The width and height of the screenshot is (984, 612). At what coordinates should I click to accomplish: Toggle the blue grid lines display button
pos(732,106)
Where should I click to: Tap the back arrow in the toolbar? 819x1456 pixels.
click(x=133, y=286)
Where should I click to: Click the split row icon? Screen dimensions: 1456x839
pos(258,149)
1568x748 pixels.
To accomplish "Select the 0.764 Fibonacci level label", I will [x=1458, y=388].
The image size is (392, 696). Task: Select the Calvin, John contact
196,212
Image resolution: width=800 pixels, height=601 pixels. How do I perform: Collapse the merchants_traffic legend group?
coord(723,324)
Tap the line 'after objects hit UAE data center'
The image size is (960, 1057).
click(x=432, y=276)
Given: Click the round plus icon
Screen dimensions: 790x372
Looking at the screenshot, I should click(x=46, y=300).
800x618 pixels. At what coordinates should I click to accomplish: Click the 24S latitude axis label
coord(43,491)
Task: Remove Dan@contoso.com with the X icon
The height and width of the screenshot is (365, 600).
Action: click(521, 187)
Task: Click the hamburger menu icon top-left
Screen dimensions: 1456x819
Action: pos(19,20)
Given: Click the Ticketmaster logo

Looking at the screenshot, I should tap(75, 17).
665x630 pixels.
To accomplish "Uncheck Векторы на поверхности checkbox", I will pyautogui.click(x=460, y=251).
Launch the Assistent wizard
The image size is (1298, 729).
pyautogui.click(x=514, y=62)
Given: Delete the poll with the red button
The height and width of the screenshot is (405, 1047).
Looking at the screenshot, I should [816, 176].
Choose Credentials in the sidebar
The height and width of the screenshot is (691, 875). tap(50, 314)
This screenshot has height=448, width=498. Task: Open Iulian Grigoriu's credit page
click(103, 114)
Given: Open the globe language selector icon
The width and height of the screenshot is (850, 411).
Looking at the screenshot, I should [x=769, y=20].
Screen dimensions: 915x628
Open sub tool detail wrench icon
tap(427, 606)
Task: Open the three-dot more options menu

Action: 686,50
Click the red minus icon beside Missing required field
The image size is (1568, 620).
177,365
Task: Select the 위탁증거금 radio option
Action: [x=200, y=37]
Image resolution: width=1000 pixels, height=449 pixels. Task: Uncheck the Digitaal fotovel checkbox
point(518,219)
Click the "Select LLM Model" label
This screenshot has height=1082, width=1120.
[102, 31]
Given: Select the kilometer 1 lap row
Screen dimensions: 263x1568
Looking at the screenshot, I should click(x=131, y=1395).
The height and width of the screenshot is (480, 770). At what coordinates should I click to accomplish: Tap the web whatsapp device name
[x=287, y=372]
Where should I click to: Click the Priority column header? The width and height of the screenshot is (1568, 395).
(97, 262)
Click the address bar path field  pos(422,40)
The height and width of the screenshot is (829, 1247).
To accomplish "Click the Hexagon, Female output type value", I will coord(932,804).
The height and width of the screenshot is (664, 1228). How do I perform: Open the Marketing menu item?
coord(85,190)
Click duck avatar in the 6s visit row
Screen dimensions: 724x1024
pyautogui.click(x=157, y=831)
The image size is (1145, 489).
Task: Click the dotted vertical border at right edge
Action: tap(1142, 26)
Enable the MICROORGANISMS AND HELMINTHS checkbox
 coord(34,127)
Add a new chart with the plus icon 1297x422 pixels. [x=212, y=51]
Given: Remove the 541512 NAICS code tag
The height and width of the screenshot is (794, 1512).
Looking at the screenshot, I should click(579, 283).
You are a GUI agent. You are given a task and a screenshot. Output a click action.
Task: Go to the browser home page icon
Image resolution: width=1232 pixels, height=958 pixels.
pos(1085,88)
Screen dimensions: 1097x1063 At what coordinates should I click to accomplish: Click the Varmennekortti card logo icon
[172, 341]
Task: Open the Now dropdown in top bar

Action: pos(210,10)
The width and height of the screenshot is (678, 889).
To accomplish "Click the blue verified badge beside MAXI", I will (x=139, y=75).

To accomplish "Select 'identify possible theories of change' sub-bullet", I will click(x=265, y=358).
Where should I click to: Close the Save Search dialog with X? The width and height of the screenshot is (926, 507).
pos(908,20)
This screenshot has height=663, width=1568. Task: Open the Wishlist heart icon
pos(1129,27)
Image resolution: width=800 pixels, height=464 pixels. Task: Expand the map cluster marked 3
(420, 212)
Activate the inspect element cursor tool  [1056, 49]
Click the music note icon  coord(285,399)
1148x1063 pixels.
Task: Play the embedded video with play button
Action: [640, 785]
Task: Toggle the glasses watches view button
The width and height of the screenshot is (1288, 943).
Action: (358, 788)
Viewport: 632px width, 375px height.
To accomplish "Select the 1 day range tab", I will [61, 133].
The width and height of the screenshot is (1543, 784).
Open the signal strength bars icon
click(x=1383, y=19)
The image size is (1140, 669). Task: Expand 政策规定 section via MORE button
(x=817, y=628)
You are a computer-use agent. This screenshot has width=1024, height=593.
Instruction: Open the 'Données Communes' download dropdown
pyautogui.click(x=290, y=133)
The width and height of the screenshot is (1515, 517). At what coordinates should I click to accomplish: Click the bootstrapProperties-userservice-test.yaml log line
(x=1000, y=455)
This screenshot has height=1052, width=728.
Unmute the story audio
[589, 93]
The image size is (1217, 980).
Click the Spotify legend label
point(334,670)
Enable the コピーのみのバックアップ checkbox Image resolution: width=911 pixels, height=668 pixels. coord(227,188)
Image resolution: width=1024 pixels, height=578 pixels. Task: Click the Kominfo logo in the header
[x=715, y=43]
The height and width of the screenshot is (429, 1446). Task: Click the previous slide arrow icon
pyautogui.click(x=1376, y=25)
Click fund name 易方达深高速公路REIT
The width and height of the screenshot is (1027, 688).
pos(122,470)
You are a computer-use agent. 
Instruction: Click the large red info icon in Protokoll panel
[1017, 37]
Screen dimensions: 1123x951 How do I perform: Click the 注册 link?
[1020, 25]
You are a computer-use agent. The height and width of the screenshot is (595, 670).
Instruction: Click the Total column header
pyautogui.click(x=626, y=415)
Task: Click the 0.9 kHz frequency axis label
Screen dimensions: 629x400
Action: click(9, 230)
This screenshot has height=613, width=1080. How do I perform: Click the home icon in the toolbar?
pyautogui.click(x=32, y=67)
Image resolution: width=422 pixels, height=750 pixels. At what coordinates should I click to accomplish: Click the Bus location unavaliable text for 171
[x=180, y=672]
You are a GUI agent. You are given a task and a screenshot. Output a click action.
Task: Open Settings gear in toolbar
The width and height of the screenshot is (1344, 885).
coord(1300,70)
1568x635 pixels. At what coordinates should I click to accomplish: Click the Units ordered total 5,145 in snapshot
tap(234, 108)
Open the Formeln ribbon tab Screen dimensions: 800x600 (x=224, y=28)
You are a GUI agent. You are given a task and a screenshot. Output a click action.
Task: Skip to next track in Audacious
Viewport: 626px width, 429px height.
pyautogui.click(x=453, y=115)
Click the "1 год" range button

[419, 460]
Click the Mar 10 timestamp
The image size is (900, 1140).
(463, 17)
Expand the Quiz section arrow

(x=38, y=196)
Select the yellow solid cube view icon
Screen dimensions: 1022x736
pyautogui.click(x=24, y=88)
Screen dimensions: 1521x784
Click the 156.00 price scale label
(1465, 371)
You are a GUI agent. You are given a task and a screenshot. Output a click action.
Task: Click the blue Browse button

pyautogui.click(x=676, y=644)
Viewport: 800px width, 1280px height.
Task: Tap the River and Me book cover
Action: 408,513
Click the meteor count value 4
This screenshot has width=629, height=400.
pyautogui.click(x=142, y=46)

####

• _TASK DESCRIPTION_: From the entries above, copy every line that holds the word "field".

• _TASK RESULT_:
Click the red minus icon beside Missing required field
Click the address bar path field  pos(422,40)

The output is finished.